▶ _Your goal_: Pick out every line of the material below that contains the word "Given", and copy each one in full.

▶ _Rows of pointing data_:
·····

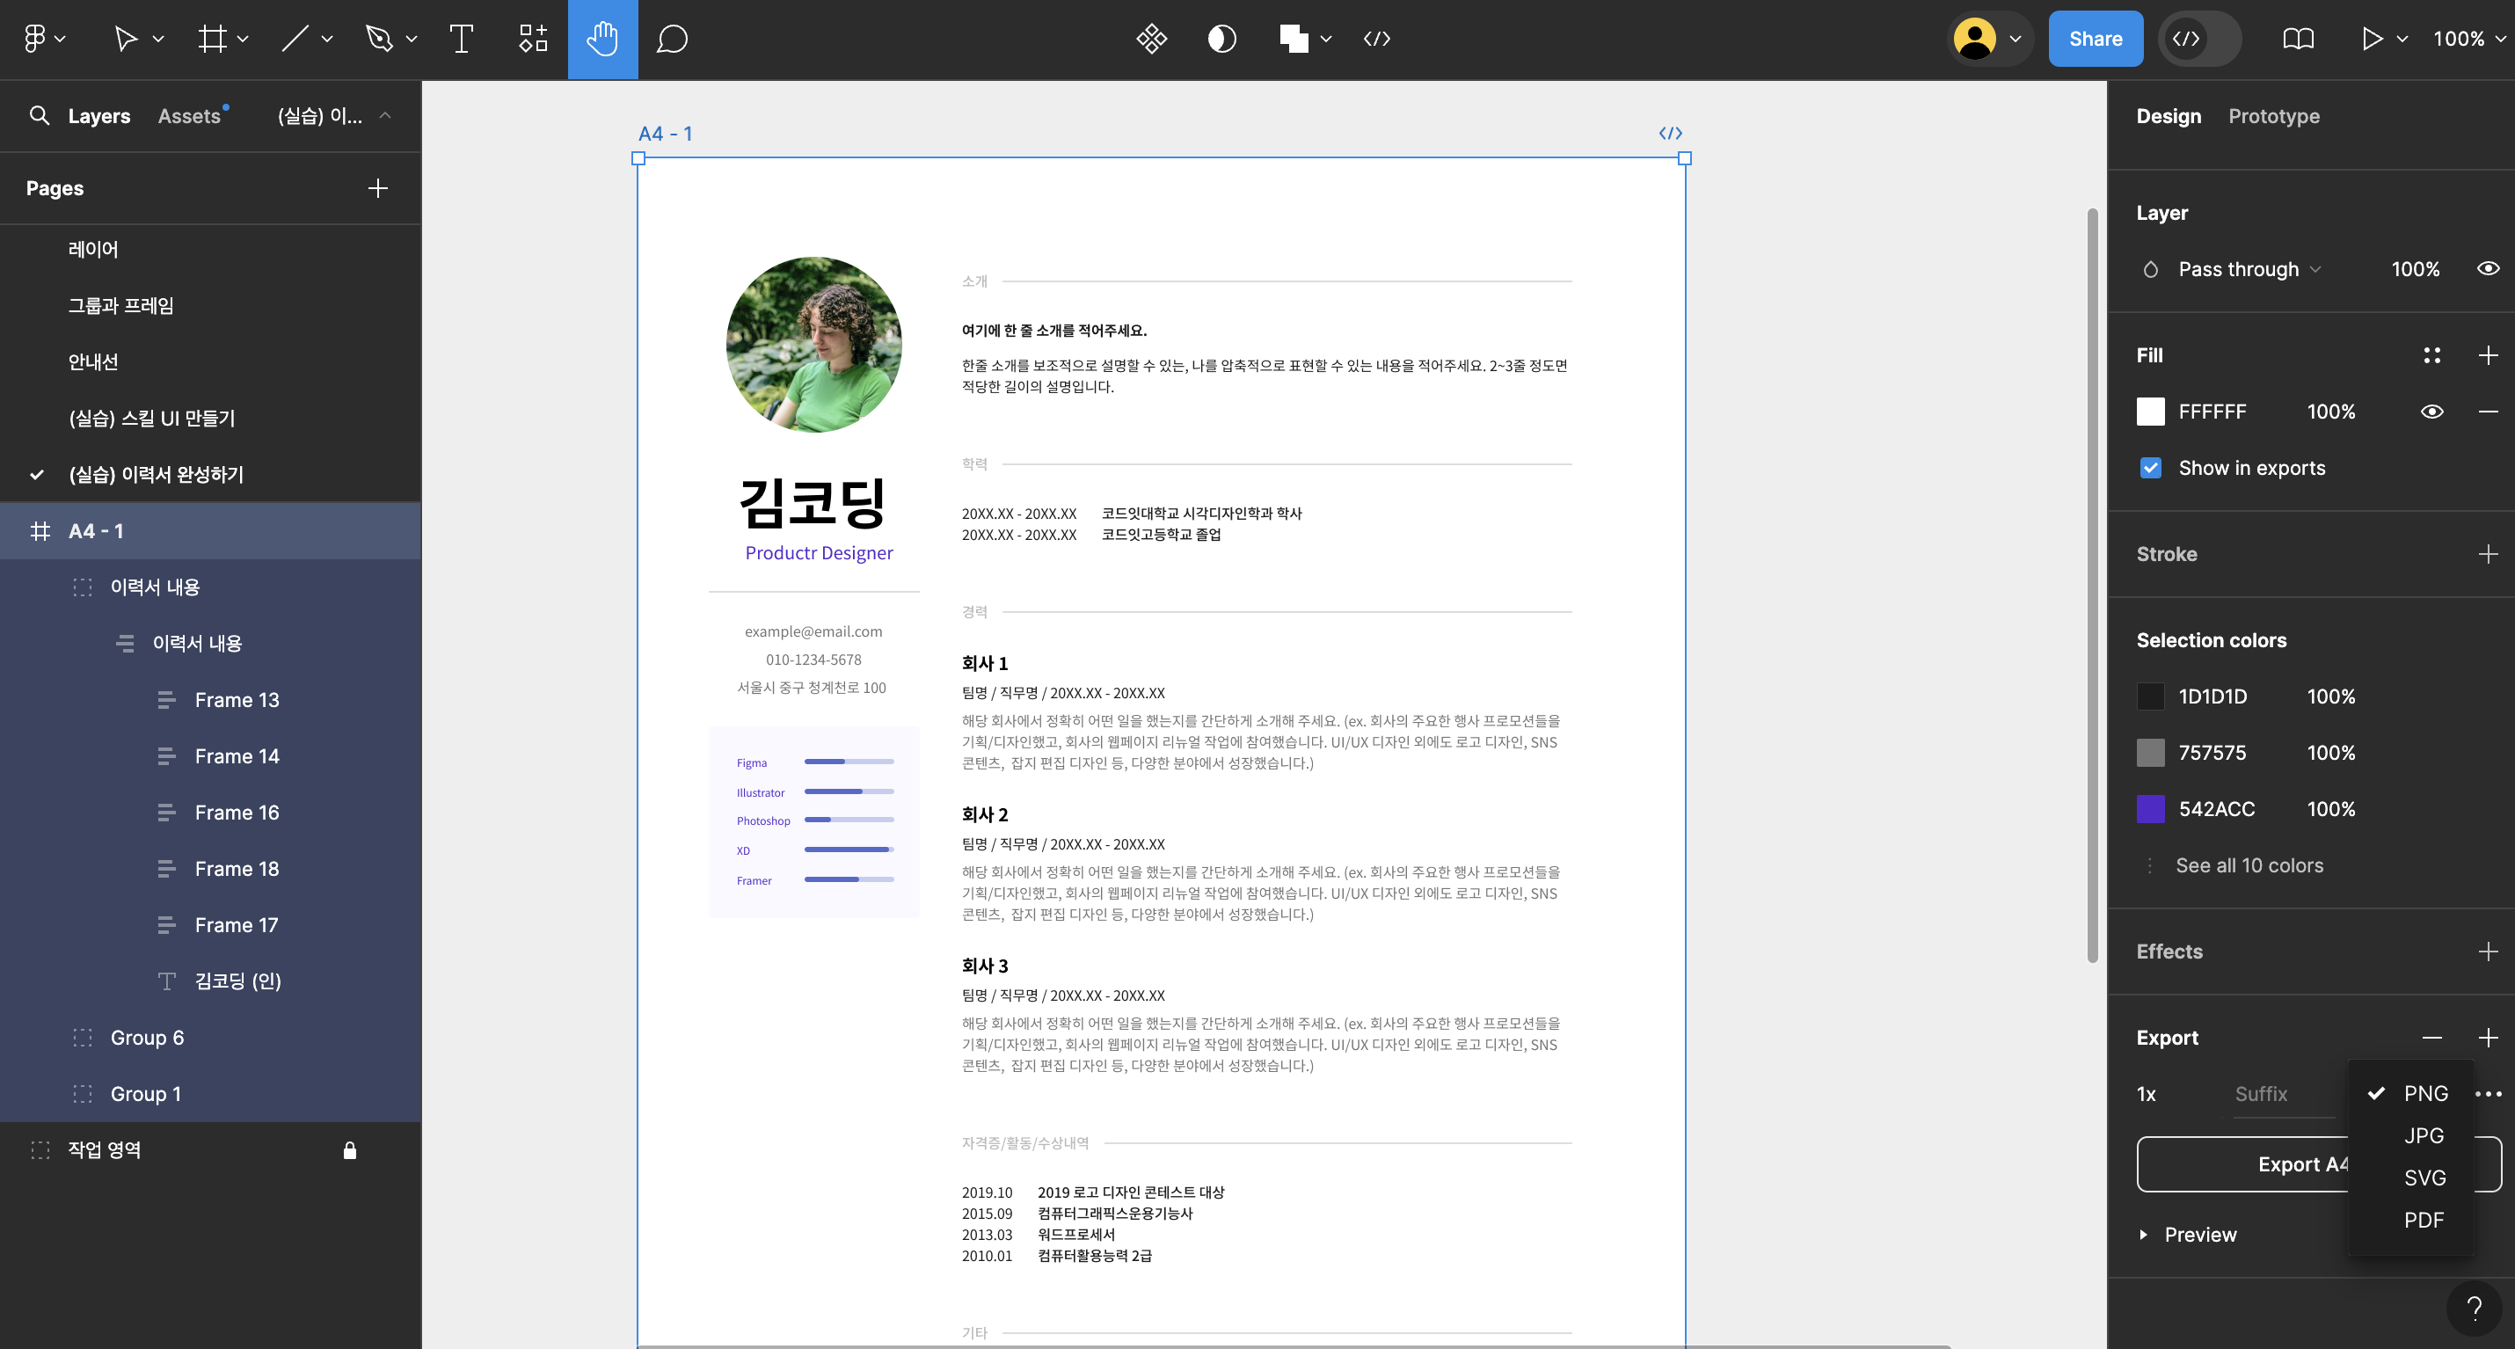Screen dimensions: 2515x1349
Task: Toggle the Show in exports checkbox
Action: [2151, 468]
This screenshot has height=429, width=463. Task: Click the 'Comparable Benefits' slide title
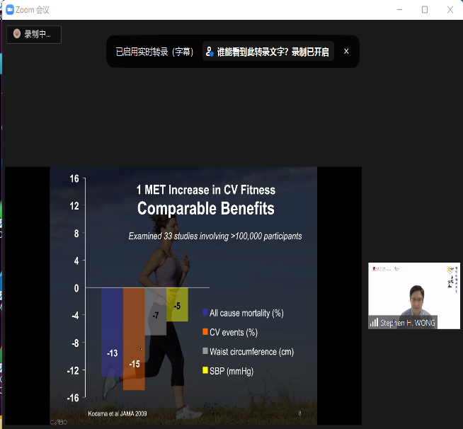click(x=205, y=209)
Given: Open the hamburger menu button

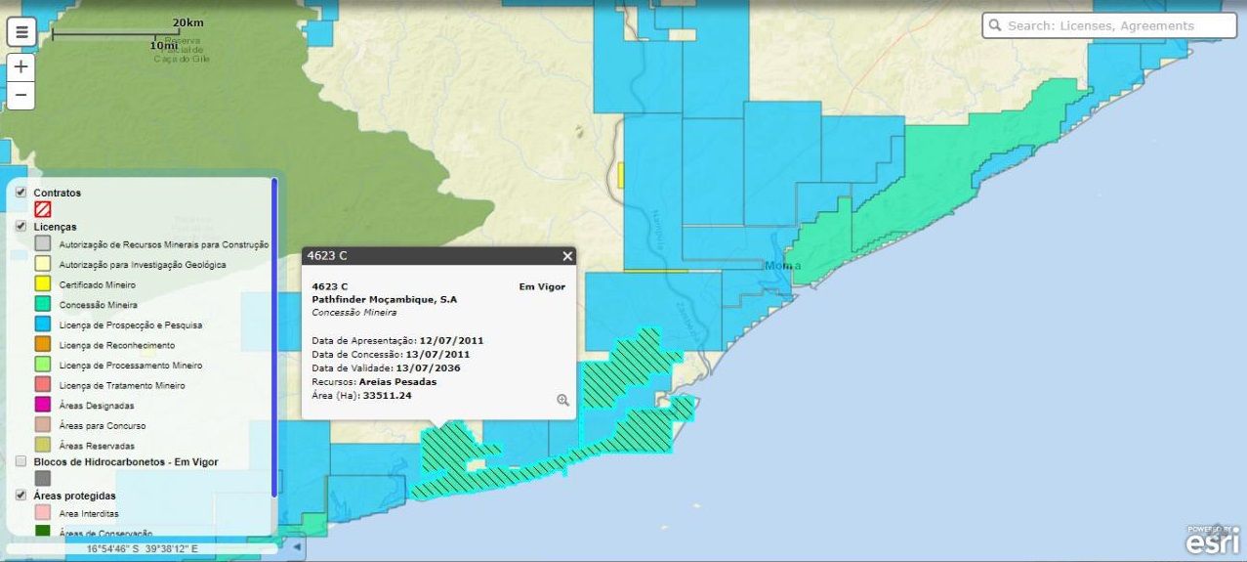Looking at the screenshot, I should click(21, 31).
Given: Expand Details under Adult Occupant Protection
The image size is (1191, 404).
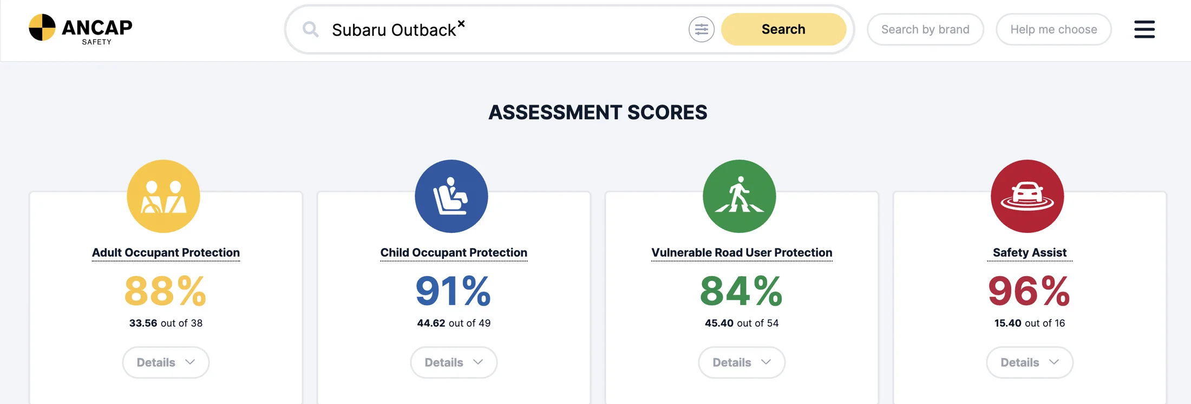Looking at the screenshot, I should (x=166, y=362).
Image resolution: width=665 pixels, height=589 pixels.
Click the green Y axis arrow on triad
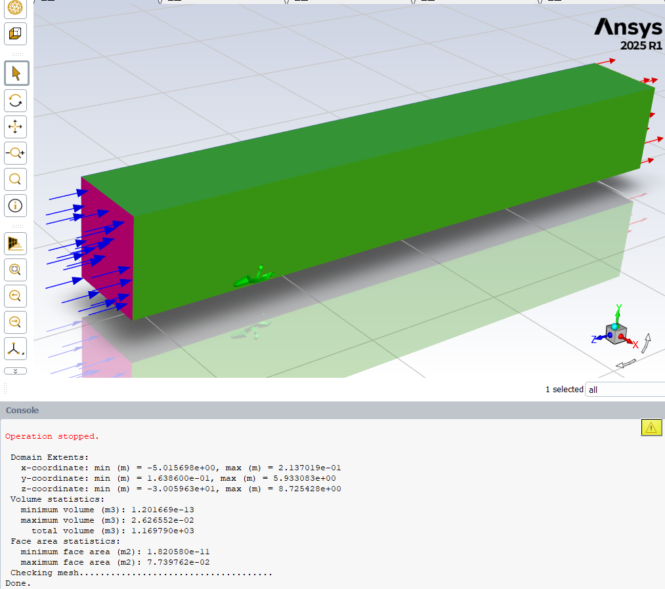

·····

▶ _Reply to the exercise_:
Given: Open the hamburger menu button
Given: Expand Details under Adult Occupant Protection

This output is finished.